Brilliant hack. I've used just about all the tricks from the blog and many of the comments here, but never this one. I've stripped timestamps for sure, but never considered all numerics. Nice one !


I love this tip for all kinds of diffing. I'm so sure I'm going to use it that I already assigned it an alias to strip numbers from whatever's on my Mac clipboard:

    alias numberless="pbpaste | sed 's/[0-9]//g' | pbcopy"


It's probably worth exploring making that a frequency bucketing pipe that dashboards N minute intervals .. so that operators can see any abrupt changes.


My tips:

1) Fuck grep, use ripgrep, especially if you have to scour over an entire directory.

2) Get good with regex, seriously, it will shave hours off your searching.

3) For whatever application you are using, get to know how the logging is created. Find the methods used where said logs are made, and understand why such a log line exists.

4) Get good with piping into awk if needed if you need some nice readable output.


Piping into AWK feels like a misuse of the tool in all but the simplest of cases. Don't forget that you can write complete AWK scripts and invoke them from a file!


I use ack for this purpose, because the color filtering options are so good.

https://beyondgrep.com/


Every time I've done research (twice) ripgrep comes out on top.

Usually it's something like rg > ag > ack > grep and that's overall testimonial, not just speed.

What am I missing?


I started using ack about 14 years ago, so theres a lot of inertia there. It is slower than the others, but it was so much faster at the time for searching through source trees than grep.

For log colorizing, I make use of the --color-match and --passthru arguments, like https://powdahound.com/2009/10/colorize-log-output-with-ack/


For log colorizing, here's the approximate equivalent of that blog post for ripgrep:

    cat UNLICENSE 
      | rg --passthru --color always --colors 'match:fg:red' public 
      | rg --passthru --color always --colors 'match:fg:green' heirs 
      | rg --passthru --color always --colors 'match:fg:cyan' benefit


Honestly, the most amazing thing I did with logs was learn how to do subtraction. Any time you have multiple instances of a thing and only some of them are bad, you can easily find the problem (if anyone bothered to log it) by performing bad - good.

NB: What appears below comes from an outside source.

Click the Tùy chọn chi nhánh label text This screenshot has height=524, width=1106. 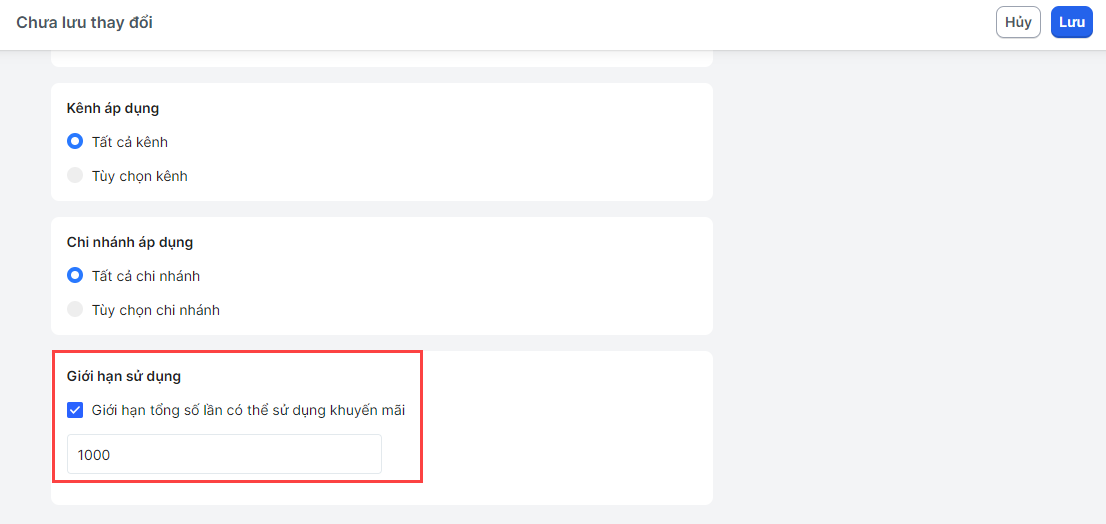pos(156,310)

The way you do this is by aggregating logs by fingerprints. Removing everything but punctuation is a generic approach to fingerprinting, but is not exactly human friendly. For Java, log4j can use class in your logging pattern, and that plus log level is usually pretty specific.

Once you have a fingerprint, the rest is just counting and division. Over a specific time window, count the number of log events, for every finger print, for both good and bad systems. Then score every fingerprint as (1+ # of bad events) / (1 + # of good events) and everything at the top is most strongly bad. And the more often its logged, the further up it will be. No more lecturing people about "correct" interpretations of ERROR vs INFO vs DEBUG. No more "this ERROR is always logged, even during normal operations".


Isn’t this basically what structured binary logs are? Instead of writing a string like `Error: foo timeout after ${elapsed_amt} ms` to the log, you write a 4-byte error code and a 4 byte integer for elapsed_amt. I know there are libraries like C++’s nanolog that do this for you, under the hood.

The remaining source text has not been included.